October 2, 2015
Soon after my husband and son #2 spent the day putting up our sukkah, I turned to my youngest and asked for his help with the decorating. His reply was one of the craziest excuses I’ve ever heard, and that’s saying a lot. The boy has cooked up a few doozies in his day.
“I can’t. I have to build a unicycle,” he said, half listening to me because he was busy making plans.
Though I should have known better, I assumed he was pulling my leg. I mumbled thank you very much without bothering to suppress my sarcasm and went off to hang the decorations alone. But the distinct buzz of power tools, followed by the smell of smoke, interrupted my draping of faux greenery around our little hut. Wonder Woman-like, I flew down off the ladder in search of the source.
I found the garage door wide open, my son kneeling on the driveway while he dismantled his old, broken bicycle with his father’s Dremel.
“What are you doing?” I asked in the way I do when I’m not sure I want to know.
“I told you. I’m building a unicycle.”
“Oh, yeah. That.”
“Believe in me, Ma,” he said, giving me his signature earnest look.
Of course I do, and I reminded him as much. Because this wasn’t the first encounter of its kind, I was also able to maintain calm, gently cautioning him to do his best to keep out of the ER. He grinned, pointing to his safety glasses before sending me back to the sukkah, where I thought less about the decorations I was duct-taping to the walls and more about my son’s sense of purpose. I admit, too, I was happy he wasn’t playing games on the computer.
For him, there will be only the success or failure to transform his defunct bicycle into a functional unicycle.

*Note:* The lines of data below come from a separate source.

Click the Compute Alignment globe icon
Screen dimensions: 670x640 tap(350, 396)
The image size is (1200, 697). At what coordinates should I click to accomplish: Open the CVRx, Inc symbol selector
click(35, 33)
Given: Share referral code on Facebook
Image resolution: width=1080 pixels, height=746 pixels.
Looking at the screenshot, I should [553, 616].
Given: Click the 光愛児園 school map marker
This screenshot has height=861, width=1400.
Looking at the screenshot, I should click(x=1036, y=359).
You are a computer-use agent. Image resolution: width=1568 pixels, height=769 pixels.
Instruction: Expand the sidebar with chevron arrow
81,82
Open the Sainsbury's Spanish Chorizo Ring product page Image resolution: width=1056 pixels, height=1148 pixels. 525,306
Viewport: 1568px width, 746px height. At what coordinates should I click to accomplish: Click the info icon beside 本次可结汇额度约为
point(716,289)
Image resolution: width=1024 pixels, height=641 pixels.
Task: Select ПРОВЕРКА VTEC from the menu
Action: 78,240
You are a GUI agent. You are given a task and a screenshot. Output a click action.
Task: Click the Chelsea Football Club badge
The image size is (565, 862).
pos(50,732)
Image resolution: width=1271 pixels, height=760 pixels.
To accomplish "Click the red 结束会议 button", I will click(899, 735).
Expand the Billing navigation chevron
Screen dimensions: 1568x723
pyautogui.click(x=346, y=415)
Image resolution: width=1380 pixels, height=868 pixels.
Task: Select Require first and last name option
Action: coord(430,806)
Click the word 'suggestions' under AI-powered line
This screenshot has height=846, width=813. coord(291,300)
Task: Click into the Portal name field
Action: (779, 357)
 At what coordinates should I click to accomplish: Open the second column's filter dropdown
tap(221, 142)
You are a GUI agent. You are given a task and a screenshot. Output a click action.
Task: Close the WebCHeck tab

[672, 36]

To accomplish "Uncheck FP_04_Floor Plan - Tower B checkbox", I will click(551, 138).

He will likely not recognize the inherent meaning in the process or the bravery at the heart of creative gumption, or even the risk to his self-confidence. I, however, have witnessed all of those things and it’s been remarkable to see the elbow grease he’s devoted to this challenge nonetheless. If he succeeds, I’ll cheer the loudest. If he fails, I’ll console him with complete attention, but failure will not diminish the value in his mother’s eyes of the undertaking itself, nor will it convince me to order a unicycle for him from Amazon, because that is miles away from the point.
There is cause for optimism in his progress. He labored for hours the first day, until black grease stained all the creases on his hands. Though he has caved to occasional moments of frustration since, rubbing his brow in fear of defeat, he has found the courage to keep at it with new wisdom from YouTube and tools borrowed from our friends. He’s now in the home stretch, with plans to bring the almost-unicycle to a friend who owns an auto body shop, where he will weld the final bits together under the owner’s supervision. Until it’s done, we will not know the verdict, but I will join him in believing until the last moment. After all, both the sukkah and his unicycle are constructs of faith, requiring us to notice the complicated nuances and the wonder in the simplest of things.
We have a hurricane coming, so I stole peeks through the slats of our sukkah’s roof as often as I could today, when there were still pockets of dry on a calm, but wet day. Against the darkening sky, I listed what worries me, and what I fear in the world: the disappointments, the possibilities for disaster, the dangers we cannot see. As the slimmest rays of light beamed their way in, I was reminded, too, of what can go right, of how each of us can shine our own way, and of how much of life is devastatingly beautiful.
And I thought to myself: You know what? Putting up a sukkah every fall may be among the highlights of our year, but once in a lifetime, everyone should build a unicycle.